Jakarta, CNN Indonesia —
Deep Research dari OpenAI merupakan fitur kecerdasan buatan (AI) terbaru yang menawarkan analisis mendalam layaknya seorang pakar manusia, tetapi hanya membutuhkan waktu hitungan menit.
Deep Research ditawarkan sebagai fitur dalam ChatGPT Pro dan dipasarkan sebagai asisten riset yang dapat menandingi analis terlatih. Ia disebut secara otonom mencari di web, mengumpulkan sumber-sumber dan memberikan laporan terstruktur.
ADVERTISEMENT
SCROLL TO CONTINUE WITH CONTENT
Ia bahkan mendapat nilai 26,6 persen pada Humanity’s Last Exam (HLE), sebuah tolok ukur AI yang sulit dan mengungguli banyak model.
Namun, Deep Research tidak sempurna dan memiliki kekurangan serius.
Dikutip dari Science Alert, Deep Research bisa melewatkan detail-detail penting, kesulitan mendapatkan informasi terbaru dan terkadang menciptakan fakta-fakta baru.
OpenAI sendiri menyoroti hal tersebut dan menyebut keterbatasan alatnya. Perusahaan ini juga mengatakan alat ini “terkadang dapat berhalusinasi memberikan tanggapan atau membuat kesimpulan yang salah, meskipun dengan tingkat yang jauh lebih rendah daripada model ChatGPT yang ada, menurut evaluasi internal.”
Lantas, apakah kemampuan Deep Research sudah cukup menggantikan pakar manusia?
Tak seperti chatbot standar yang hanya merespons cepat, Deep Research mengikuti proses multilangkah untuk menghasilkan laporan terstruktur:
1. Pengguna mengajukan permintaan. Permintaan bisa berupa apa saja, mulai dari analisis pasar hingga ringkasan kasus hukum.
2. AI mengklarifikasi tugas tersebut. AI dapat mengajukan pertanyaan lanjutan untuk menyempurnakan ruang lingkup penelitian.
3. Agen menelusuri web. Agen secara mandiri menelusuri ratusan sumber, termasuk artikel berita, makalah penelitian dan basis data online.
4. Ia lalu menyintesis temuannya. AI mengekstrak poin-poin penting, menyusunnya menjadi laporan terstruktur dan mengutip sumber-sumbernya.
5. Laporan akhir dikirimkan. Dalam waktu lima hingga 30 menit, pengguna menerima dokumen multihalaman, yang bahkan bisa jadi tesis tingkat PhD, yang meringkas temuan-temuannya.

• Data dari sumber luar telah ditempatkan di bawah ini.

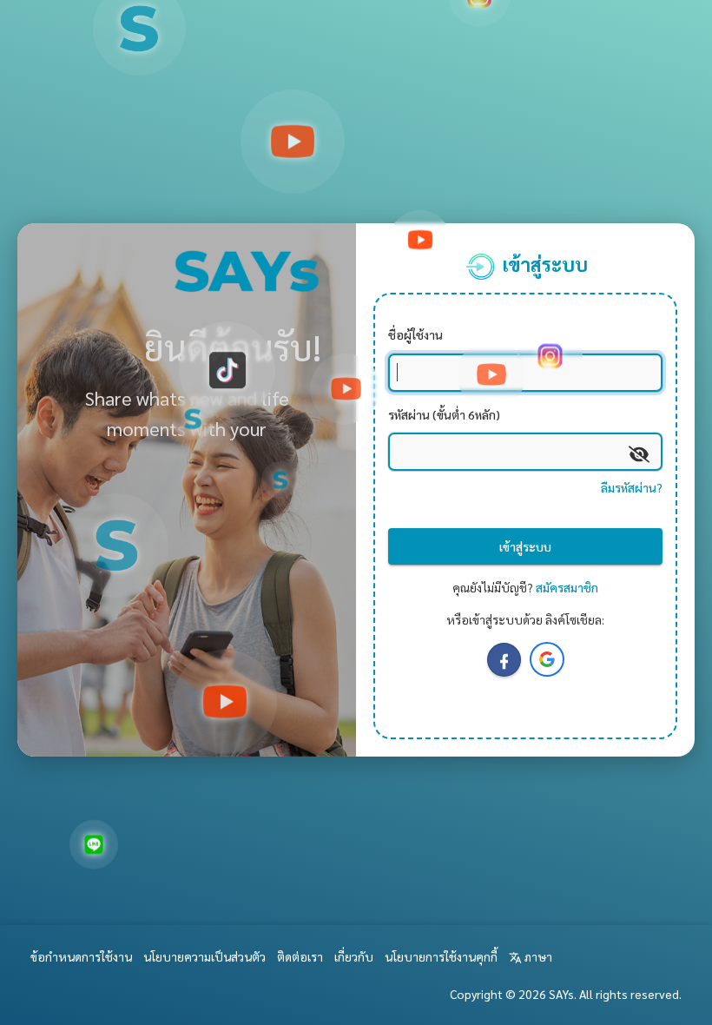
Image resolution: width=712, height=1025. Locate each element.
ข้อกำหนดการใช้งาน (81, 956)
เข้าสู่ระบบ (525, 546)
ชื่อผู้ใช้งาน (415, 334)
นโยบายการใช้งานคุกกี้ (441, 956)
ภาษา (537, 956)
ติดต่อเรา (300, 956)
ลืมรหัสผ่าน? (632, 487)
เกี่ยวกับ (353, 956)
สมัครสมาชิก (567, 587)
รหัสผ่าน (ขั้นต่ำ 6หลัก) (444, 414)
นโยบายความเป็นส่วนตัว (204, 956)
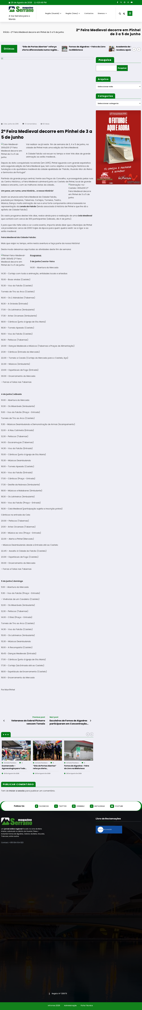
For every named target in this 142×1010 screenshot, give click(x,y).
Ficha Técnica (87, 1005)
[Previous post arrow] (4, 720)
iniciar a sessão (17, 790)
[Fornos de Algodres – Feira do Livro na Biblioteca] (78, 751)
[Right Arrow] (139, 49)
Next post (54, 717)
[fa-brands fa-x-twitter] (121, 2)
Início (6, 32)
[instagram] (128, 2)
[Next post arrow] (90, 720)
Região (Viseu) (72, 13)
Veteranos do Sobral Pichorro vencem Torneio (28, 722)
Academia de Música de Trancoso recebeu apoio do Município (122, 48)
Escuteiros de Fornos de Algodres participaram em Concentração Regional (68, 722)
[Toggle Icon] (129, 13)
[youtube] (131, 2)
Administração (70, 1005)
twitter (62, 806)
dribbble (81, 806)
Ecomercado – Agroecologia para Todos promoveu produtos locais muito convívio (14, 767)
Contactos (88, 13)
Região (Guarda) (52, 13)
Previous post (39, 717)
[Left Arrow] (134, 49)
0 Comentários (31, 124)
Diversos (101, 13)
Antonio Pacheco (10, 763)
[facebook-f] (117, 2)
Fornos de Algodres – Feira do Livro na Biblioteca (75, 48)
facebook (44, 806)
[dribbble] (124, 2)
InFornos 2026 (54, 1005)
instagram (99, 806)
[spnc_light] (124, 13)
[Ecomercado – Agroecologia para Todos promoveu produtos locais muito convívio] (16, 751)
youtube (119, 806)
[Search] (120, 13)
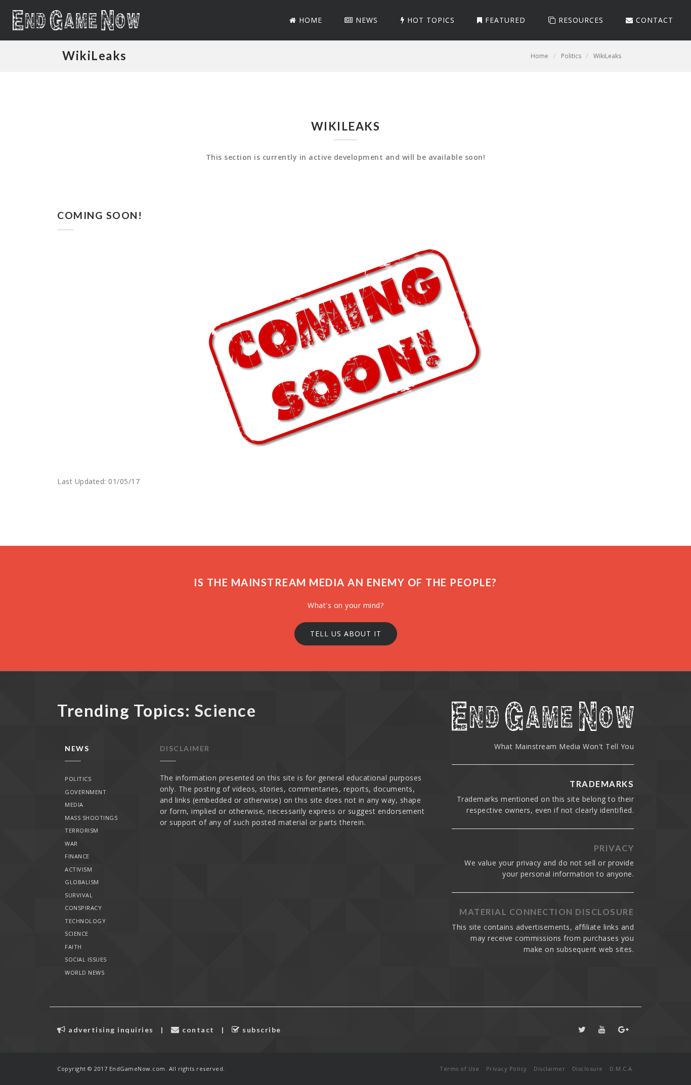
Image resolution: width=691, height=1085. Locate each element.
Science (77, 933)
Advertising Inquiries (110, 1029)
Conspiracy (83, 908)
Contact (653, 20)
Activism (78, 869)
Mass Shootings (91, 817)
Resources (579, 20)
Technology (85, 921)
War (71, 843)
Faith (73, 946)
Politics (571, 56)
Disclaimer (185, 748)
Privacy (614, 848)
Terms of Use (459, 1068)
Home (309, 20)
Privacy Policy (506, 1068)
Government (85, 792)
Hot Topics (430, 20)
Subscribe (260, 1029)
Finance (77, 856)
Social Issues (86, 959)
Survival (79, 895)
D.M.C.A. (622, 1068)
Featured (504, 20)
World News (84, 972)
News (365, 20)
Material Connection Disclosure (546, 912)
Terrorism (82, 830)
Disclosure (587, 1068)
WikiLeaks (607, 56)
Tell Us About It (345, 633)
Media (74, 804)
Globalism (82, 882)
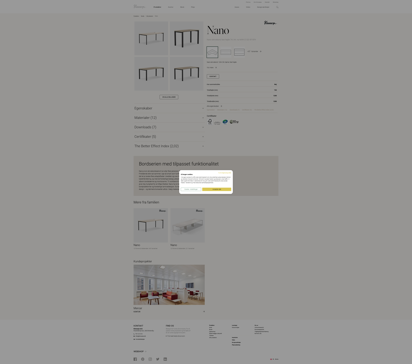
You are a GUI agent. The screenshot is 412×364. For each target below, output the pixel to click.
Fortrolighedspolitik (224, 173)
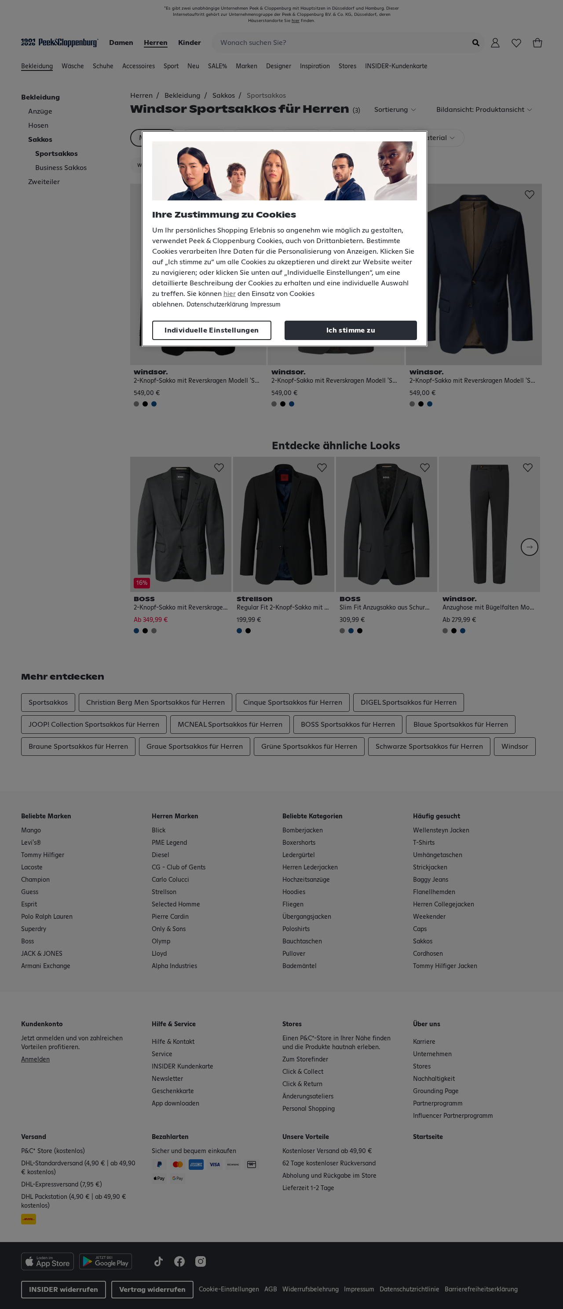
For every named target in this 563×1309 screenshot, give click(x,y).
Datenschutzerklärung (217, 305)
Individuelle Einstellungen (212, 330)
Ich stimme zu (350, 330)
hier (229, 293)
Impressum (265, 305)
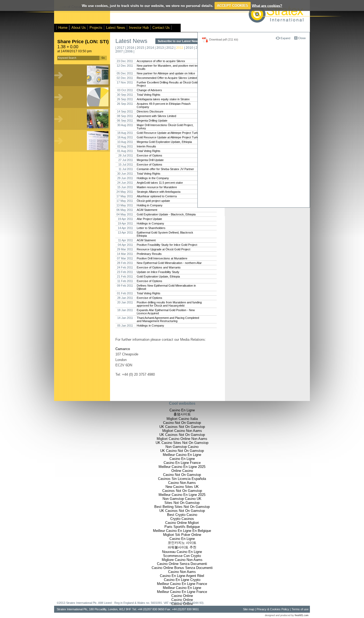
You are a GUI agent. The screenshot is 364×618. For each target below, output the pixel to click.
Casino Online (182, 596)
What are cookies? (267, 5)
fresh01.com (302, 615)
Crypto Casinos (182, 519)
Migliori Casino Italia (182, 419)
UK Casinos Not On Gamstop (182, 427)
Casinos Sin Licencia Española (182, 479)
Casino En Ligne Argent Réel (182, 576)
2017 (120, 48)
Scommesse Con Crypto (182, 556)
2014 (150, 48)
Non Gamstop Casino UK (182, 499)
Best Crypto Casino (182, 515)
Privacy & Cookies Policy (273, 609)
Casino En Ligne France (182, 463)
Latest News (115, 28)
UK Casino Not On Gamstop (182, 451)
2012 (170, 48)
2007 (119, 51)
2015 (140, 48)
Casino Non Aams (182, 483)
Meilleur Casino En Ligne (182, 455)
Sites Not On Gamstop (182, 503)
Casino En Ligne (182, 410)
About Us (78, 28)
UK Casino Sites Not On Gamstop (182, 443)
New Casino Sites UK (182, 487)
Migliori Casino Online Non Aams (182, 439)
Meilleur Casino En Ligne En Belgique (182, 531)
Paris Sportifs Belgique (182, 527)
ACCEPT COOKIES (232, 5)
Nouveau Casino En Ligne (182, 552)
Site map (248, 609)
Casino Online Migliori (182, 523)
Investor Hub (139, 28)
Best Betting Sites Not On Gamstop (182, 507)
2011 (179, 48)
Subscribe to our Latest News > (179, 41)
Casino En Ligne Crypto (182, 580)
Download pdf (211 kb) (223, 39)
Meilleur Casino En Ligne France (182, 584)
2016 (130, 48)
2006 (129, 51)
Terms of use (300, 609)
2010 (189, 48)
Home (62, 28)
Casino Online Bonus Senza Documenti (182, 568)
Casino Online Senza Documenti (182, 564)
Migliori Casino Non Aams (182, 431)
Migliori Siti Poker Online (182, 535)
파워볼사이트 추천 (182, 547)
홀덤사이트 (182, 414)
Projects (96, 28)
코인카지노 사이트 (182, 543)
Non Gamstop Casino (182, 447)
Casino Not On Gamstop (182, 423)
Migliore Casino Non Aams (182, 560)
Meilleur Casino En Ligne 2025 (182, 467)
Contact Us (161, 28)
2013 (160, 48)
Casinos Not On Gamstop (182, 491)
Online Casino (182, 471)
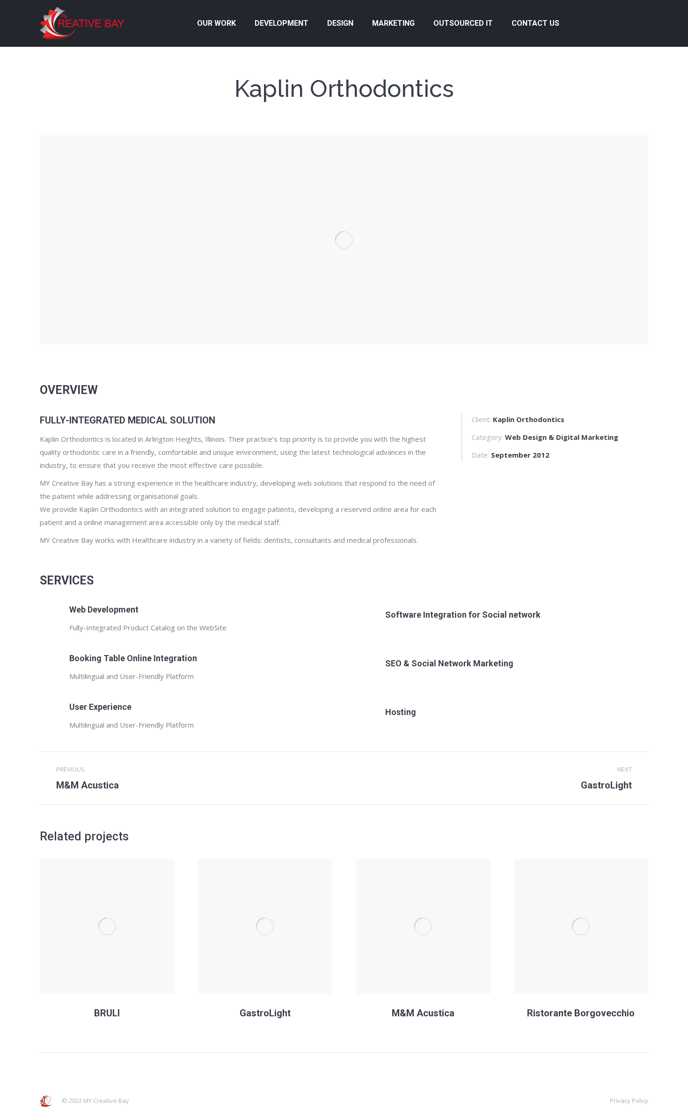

Sekilas ini terlihat seperti alat impian bagi para periset atau pekerjaan yang berkutat dengan pengetahuan. Namun, jika dilihat lebih dekat ternyata ada keterbatasan yang signifikan.
Berikut beberapa keterbatasan yang ada pada Deep Research:
– Tidak memiliki konteks. AI dapat meringkas, tetapi tidak sepenuhnya memahami apa yang penting.
– AI mengabaikan perkembangan baru. AI melewatkan keputusan hukum besar dan pembaruan ilmiah.
– AI mengada-ada. Seperti model AI lainnya, model ini dengan percaya diri dapat menghasilkan informasi yang salah.
– AI tidak dapat membedakan fakta dan fiksi. AI tidak bisa membedakan sumber yang otoritatif dengan sumber yang tidak dapat diandalkan.
Meskipun OpenAI mengklaim bahwa alatnya dapat menyaingi analis manusia, AI tidak dapat dipungkiri tidak memiliki penilaian, ketelitian dan keahlian yang membuat penelitian menghasilkan output yang baik.